Arm Plugin

The robotic arm model, found in the gazebo-arm.world file, calls upon a gazebo plugin called the ArmPlugin. This plugin is responsible for creating the DQN agent and training it to learn to touch the prop.
The gazebo plugin shared object file, libgazeboArmPlugin.so, attached to the robot model in gazebo-arm.world, is responsible for integrating the simulation environment with the RL agent. The plugin is defined in the ArmPlugin.cpp file, also located in the gazebo folder.

The ArmPlugin.cpp file takes advantage of the C++ API covered earlier. This plugin creates specific constructor and member functions for the class ArmPlugin defined in ArmPlugin.h. Some of the important methods, that you will require for the project, are discussed below:

ArmPlugin::Load()

This function is responsible for creating and initializing nodes that subscribe to two specific topics - one for the camera, and one for the contact sensor for the object.

In gazebo, subscribing to a topic has the following structure:

gazebo::transport::SubscriberPtr sub = node->Subscribe("topic_name", callback_function, class_instance);

Where,

callback_function is the method that’s called when a new message is received, and

class_instance is the instance used when a new message is received.

You can refer to the documentation for more details on the above -

For each of the two subscribers, there is a callback function defined in the file and is discussed below.
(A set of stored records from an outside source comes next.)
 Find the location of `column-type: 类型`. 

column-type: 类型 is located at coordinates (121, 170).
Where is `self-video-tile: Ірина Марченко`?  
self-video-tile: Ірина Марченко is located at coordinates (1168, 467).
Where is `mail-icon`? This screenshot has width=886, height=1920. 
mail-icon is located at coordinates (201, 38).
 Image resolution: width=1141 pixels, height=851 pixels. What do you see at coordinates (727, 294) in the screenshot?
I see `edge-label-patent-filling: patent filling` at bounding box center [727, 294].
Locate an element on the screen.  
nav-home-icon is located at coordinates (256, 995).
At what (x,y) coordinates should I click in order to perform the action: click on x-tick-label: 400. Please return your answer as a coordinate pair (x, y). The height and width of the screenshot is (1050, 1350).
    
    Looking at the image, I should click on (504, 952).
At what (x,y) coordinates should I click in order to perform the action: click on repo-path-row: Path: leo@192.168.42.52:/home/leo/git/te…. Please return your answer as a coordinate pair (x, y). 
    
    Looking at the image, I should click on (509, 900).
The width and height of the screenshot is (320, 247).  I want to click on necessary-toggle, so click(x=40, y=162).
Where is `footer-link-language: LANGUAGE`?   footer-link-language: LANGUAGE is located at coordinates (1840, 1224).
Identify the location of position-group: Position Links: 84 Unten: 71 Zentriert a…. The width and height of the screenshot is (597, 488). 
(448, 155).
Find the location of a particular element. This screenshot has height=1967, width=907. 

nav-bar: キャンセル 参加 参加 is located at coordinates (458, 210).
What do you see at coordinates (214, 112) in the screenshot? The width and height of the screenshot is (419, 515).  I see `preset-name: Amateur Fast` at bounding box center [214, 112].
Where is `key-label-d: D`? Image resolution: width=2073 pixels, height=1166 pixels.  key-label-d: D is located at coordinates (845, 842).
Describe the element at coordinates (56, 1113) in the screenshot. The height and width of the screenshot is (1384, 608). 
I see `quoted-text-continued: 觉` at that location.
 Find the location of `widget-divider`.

### ArmPlugin::onCameraMsg()

This is the callback function for the camera subscriber. It takes the message from the camera topic, extracts the image, and saves it. This is then passed to the DQN.

ArmPlugin::onCollisionMsg()

This is the callback function for the object’s contact sensor. This function is used to test whether the contact sensor, called my_contact, defined for the object in gazebo-arm.world, observes a collision with another element/model or not.

Furthermore, this callback function can also be used to define a reward function based on whether there has been a collision or not.

ArmPlugin::createAgent()

Previously, for the fruit and catch samples, you created a DQN agent. The createAgent() class function serves the same purpose wherein you can create and initialize the agent. In ArmPlugin.cpp, the various parameters that are passed to the Create() function for the agent are defined at the top of the file, some of them are:

#define ALLOW_RANDOM true
#define DEBUG_DQN false
#define INPUT_WIDTH   512
#define INPUT_HEIGHT  512
#define INPUT_CHANNELS 3
#define OPTIMIZER "None"
#define LEARNING_RATE 0.0f
#define BATCH_SIZE 8
#define EPS_START 0.9f
#define EPS_END 0.05f
#define EPS_DECAY 200
#define GAMMA 0.9f

ArmPlugin::updateAgent()

For every frame that the camera receives, the agent needs to take an appropriate action.

Since the DQN agent is discrete, the network selects one output for every frame. This output (action value) can then be mapped to a specific action - controlling the arm joints. The updateAgent() method, receives the action value from the DQN, and decides to take that action.

There are two possible ways to control the arm joints:

Velocity Control
Position Control

For both of these types of control, you can increase or decrease either the joint velocity or the joint position, by a small delta value. You can experiment with several different approaches to define on what basis the joint velocity or position changes. For example, one such action can be based on whether the action value is odd or even.

ArmPlugin.cpp includes the variable VELOCITY_CONTROL, set to false by default, which can be used to define whether you want to control joint velocities or positions.

ArmPlugin::OnUpdate()

This method is primarily utilized to issue rewards and train the DQN. It is called upon at every simulation iteration and can be used to update the robot joints, issue end of episode (EOE) rewards, or issue interim rewards based on the desired goal.

At EOE, various parameters for the API and the plugin are reset, and the current accuracy of the agent performing the appropriate task is displayed on the terminal.